** begin RECORDS PROVIDED **

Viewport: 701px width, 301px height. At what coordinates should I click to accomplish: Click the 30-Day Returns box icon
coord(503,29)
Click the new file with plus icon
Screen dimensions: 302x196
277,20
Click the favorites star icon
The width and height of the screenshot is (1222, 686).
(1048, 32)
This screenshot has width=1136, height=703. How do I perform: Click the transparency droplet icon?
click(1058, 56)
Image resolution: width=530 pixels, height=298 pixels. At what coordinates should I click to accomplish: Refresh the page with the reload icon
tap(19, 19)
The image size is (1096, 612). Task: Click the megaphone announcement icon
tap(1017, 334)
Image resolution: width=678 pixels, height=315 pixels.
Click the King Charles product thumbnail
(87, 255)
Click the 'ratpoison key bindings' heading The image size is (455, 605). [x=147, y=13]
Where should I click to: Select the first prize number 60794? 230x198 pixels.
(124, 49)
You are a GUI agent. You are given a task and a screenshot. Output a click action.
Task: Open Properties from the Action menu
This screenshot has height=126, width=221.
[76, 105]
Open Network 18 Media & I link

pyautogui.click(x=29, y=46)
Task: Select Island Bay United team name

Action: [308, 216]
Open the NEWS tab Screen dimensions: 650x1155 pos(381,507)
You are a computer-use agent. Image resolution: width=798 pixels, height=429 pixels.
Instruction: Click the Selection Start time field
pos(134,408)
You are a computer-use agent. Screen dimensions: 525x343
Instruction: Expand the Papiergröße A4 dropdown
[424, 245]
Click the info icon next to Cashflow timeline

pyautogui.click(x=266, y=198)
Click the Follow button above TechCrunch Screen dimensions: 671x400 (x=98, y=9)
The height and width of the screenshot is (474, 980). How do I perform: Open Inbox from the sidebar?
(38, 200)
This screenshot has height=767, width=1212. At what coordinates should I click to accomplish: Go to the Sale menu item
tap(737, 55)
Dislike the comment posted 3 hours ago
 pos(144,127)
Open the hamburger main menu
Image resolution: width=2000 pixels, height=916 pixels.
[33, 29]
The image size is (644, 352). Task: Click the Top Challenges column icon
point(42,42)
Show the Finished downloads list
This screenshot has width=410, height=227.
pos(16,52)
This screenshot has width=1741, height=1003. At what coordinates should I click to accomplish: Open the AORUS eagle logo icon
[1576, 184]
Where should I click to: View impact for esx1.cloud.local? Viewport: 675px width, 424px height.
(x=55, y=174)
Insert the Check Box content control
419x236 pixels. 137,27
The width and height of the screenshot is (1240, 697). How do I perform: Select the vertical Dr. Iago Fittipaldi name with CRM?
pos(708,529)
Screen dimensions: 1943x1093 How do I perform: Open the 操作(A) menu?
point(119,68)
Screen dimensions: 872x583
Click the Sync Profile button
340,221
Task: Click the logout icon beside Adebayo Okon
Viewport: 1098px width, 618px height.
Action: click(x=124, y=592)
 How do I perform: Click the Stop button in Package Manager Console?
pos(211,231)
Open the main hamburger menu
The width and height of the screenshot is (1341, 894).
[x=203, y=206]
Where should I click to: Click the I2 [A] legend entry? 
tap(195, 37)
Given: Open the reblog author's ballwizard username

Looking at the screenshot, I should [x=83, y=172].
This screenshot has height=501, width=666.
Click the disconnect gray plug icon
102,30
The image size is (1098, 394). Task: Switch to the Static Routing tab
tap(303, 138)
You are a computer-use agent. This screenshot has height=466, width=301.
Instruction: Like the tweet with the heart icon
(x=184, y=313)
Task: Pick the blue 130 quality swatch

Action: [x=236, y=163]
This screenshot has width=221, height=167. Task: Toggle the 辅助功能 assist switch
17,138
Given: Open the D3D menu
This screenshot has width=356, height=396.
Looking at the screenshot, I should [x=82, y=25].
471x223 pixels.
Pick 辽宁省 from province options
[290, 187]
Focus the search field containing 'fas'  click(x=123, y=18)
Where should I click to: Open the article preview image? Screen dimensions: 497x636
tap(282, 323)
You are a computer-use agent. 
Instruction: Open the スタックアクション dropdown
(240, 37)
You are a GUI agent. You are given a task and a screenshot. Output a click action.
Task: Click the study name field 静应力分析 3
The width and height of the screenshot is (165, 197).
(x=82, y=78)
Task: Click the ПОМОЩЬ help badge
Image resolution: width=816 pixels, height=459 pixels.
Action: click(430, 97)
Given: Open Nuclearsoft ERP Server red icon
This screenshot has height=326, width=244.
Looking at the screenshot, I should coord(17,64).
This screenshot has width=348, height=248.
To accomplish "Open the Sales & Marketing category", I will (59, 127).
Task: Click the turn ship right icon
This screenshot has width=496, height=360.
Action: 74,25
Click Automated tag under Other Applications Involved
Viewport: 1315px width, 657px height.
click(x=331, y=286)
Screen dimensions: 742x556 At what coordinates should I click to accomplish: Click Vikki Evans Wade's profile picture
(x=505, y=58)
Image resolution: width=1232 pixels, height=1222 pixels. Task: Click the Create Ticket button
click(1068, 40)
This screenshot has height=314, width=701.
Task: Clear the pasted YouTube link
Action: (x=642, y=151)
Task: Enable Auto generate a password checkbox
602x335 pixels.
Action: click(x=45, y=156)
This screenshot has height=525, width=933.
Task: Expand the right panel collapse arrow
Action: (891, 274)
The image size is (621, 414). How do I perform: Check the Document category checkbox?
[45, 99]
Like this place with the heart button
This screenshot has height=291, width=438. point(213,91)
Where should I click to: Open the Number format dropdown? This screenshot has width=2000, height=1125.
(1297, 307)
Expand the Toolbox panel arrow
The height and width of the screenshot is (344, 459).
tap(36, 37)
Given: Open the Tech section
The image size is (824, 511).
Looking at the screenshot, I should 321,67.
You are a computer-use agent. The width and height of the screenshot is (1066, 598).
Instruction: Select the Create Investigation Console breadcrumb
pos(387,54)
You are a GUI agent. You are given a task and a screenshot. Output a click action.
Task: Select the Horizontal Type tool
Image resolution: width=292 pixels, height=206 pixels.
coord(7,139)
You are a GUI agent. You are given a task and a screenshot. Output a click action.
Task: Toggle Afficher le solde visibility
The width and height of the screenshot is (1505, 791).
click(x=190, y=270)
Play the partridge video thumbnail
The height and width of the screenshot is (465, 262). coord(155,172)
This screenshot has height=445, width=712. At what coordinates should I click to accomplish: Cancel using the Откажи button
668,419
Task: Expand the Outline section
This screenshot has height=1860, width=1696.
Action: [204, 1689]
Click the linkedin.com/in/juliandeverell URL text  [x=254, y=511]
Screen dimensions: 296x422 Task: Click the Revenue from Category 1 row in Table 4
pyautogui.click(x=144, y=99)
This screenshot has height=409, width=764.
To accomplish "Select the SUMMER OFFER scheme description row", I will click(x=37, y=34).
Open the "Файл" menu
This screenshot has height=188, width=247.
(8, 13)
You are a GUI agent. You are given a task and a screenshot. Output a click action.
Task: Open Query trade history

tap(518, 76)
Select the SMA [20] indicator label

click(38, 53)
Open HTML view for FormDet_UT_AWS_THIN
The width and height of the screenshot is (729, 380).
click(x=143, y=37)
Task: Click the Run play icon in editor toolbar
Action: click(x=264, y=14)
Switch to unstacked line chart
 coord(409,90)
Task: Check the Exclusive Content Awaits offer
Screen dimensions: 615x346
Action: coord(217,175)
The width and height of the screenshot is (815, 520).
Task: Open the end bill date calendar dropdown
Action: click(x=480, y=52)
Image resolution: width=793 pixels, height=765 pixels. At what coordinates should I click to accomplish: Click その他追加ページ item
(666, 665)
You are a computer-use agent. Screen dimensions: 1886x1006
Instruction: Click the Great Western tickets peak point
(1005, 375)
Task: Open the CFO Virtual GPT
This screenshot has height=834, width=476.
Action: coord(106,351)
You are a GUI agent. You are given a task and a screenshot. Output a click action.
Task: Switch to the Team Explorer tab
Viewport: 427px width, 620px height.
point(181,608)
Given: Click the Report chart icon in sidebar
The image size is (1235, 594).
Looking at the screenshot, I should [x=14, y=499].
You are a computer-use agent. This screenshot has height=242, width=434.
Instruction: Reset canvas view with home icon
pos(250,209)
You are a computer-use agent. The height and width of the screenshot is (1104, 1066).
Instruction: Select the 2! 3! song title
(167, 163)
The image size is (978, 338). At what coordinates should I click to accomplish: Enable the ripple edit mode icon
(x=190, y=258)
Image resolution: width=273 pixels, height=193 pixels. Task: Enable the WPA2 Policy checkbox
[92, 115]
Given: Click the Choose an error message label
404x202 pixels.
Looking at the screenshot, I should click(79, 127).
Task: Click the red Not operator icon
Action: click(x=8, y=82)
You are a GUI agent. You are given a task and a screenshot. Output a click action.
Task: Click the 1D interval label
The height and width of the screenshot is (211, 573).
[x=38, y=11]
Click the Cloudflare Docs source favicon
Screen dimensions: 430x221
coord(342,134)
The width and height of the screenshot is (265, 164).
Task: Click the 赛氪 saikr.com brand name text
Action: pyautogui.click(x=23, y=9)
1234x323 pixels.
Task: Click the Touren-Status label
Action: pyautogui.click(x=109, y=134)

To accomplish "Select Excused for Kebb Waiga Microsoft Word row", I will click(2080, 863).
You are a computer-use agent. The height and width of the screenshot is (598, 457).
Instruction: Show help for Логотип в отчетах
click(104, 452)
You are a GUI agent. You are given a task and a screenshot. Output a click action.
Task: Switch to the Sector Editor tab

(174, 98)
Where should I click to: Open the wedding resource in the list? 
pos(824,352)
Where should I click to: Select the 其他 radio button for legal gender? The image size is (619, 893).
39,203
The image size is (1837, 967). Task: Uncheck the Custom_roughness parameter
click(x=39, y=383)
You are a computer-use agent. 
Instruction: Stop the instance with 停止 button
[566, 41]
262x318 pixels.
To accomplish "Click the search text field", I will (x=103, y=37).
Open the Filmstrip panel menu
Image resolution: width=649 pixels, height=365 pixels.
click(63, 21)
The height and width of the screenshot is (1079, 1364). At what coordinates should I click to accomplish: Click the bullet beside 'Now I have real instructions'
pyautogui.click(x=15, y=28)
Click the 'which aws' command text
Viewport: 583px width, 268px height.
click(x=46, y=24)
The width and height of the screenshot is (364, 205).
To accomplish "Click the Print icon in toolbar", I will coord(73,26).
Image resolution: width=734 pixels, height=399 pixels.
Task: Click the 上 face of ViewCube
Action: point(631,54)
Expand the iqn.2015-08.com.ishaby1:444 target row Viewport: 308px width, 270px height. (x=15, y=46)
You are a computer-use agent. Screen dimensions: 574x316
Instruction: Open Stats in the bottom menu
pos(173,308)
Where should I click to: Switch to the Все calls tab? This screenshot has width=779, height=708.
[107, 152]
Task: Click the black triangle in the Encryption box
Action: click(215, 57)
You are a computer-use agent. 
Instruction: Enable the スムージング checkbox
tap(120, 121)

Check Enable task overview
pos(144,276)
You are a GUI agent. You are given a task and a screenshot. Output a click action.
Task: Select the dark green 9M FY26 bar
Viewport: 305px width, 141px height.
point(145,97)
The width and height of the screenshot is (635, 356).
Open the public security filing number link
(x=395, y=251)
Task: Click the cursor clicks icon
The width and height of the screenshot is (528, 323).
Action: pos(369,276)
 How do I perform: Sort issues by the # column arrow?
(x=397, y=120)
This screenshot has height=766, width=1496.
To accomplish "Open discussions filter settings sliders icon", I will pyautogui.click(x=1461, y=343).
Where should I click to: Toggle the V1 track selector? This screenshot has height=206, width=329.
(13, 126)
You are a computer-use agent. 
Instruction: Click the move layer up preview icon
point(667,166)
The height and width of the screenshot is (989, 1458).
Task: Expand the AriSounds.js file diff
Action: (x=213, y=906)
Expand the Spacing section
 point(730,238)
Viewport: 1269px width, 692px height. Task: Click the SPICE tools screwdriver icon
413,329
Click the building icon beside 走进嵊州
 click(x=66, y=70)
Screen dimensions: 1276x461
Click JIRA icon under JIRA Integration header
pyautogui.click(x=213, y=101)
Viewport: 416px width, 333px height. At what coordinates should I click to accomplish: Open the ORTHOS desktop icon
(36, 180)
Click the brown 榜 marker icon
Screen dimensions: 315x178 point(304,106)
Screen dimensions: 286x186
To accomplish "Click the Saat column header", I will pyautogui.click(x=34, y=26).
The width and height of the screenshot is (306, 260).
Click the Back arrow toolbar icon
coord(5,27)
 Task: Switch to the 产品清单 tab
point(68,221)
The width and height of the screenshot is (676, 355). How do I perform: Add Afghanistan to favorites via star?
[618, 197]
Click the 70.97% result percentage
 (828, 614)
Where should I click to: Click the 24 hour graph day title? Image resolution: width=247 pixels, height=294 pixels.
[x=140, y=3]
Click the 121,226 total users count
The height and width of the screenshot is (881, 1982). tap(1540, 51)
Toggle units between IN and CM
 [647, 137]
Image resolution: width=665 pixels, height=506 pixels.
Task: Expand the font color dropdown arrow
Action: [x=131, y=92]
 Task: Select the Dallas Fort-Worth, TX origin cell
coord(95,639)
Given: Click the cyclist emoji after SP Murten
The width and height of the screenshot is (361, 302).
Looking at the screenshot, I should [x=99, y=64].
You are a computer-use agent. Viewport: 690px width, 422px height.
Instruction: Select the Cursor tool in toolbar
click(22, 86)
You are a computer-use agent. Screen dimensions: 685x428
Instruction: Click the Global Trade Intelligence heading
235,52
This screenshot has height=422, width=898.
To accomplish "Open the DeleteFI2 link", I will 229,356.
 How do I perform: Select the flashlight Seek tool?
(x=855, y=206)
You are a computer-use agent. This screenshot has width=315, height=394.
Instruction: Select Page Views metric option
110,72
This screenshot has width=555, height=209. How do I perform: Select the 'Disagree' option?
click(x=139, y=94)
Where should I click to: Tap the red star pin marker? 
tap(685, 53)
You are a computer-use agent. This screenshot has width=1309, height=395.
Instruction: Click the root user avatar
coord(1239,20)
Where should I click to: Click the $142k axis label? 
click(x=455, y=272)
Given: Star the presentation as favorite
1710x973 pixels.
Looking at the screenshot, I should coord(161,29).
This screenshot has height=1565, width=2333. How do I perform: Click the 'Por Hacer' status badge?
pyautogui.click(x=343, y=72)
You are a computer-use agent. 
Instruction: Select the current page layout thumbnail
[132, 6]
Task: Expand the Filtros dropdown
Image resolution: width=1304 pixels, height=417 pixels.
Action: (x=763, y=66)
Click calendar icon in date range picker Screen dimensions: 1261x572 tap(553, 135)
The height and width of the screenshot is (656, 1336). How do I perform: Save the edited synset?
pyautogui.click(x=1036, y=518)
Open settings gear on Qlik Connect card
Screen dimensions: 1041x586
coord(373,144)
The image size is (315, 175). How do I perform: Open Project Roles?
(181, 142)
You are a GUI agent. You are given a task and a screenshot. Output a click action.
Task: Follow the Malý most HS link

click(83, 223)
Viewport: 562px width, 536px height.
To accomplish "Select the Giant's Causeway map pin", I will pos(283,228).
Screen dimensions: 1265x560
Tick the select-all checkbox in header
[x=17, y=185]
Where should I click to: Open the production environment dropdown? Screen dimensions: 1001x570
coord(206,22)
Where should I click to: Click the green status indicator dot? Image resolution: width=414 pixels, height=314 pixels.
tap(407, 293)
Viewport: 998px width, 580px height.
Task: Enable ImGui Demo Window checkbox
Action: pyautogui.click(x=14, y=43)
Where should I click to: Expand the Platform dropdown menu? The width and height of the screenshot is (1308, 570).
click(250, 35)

** end RECORDS PROVIDED **

| INSTRUCTIONS TO FOLLOW |
Give the lines between the line containing "Task: Click the turn ship right icon" and the line containing "pos(387,54)", inclusive, as a JSON list of strings with one string per line and blank lines omitted.

| TASK ANSWER |
[
  "Task: Click the turn ship right icon",
  "This screenshot has width=496, height=360.",
  "Action: 74,25",
  "Click Automated tag under Other Applications Involved",
  "Viewport: 1315px width, 657px height.",
  "click(x=331, y=286)",
  "Screen dimensions: 742x556 At what coordinates should I click to accomplish: Click Vikki Evans Wade's profile picture",
  "(x=505, y=58)",
  "Image resolution: width=1232 pixels, height=1222 pixels. Task: Click the Create Ticket button",
  "click(1068, 40)",
  "This screenshot has height=314, width=701.",
  "Task: Clear the pasted YouTube link",
  "Action: (x=642, y=151)",
  "Task: Enable Auto generate a password checkbox",
  "602x335 pixels.",
  "Action: click(x=45, y=156)",
  "This screenshot has height=525, width=933.",
  "Task: Expand the right panel collapse arrow",
  "Action: (891, 274)",
  "The image size is (621, 414). How do I perform: Check the Document category checkbox?",
  "[45, 99]",
  "Like this place with the heart button",
  "This screenshot has height=291, width=438. point(213,91)",
  "Where should I click to: Open the Number format dropdown? This screenshot has width=2000, height=1125.",
  "(1297, 307)",
  "Expand the Toolbox panel arrow",
  "The height and width of the screenshot is (344, 459).",
  "tap(36, 37)",
  "Given: Open the Tech section",
  "The image size is (824, 511).",
  "Looking at the screenshot, I should 321,67.",
  "You are a computer-use agent. The width and height of the screenshot is (1066, 598).",
  "Instruction: Select the Create Investigation Console breadcrumb",
  "pos(387,54)"
]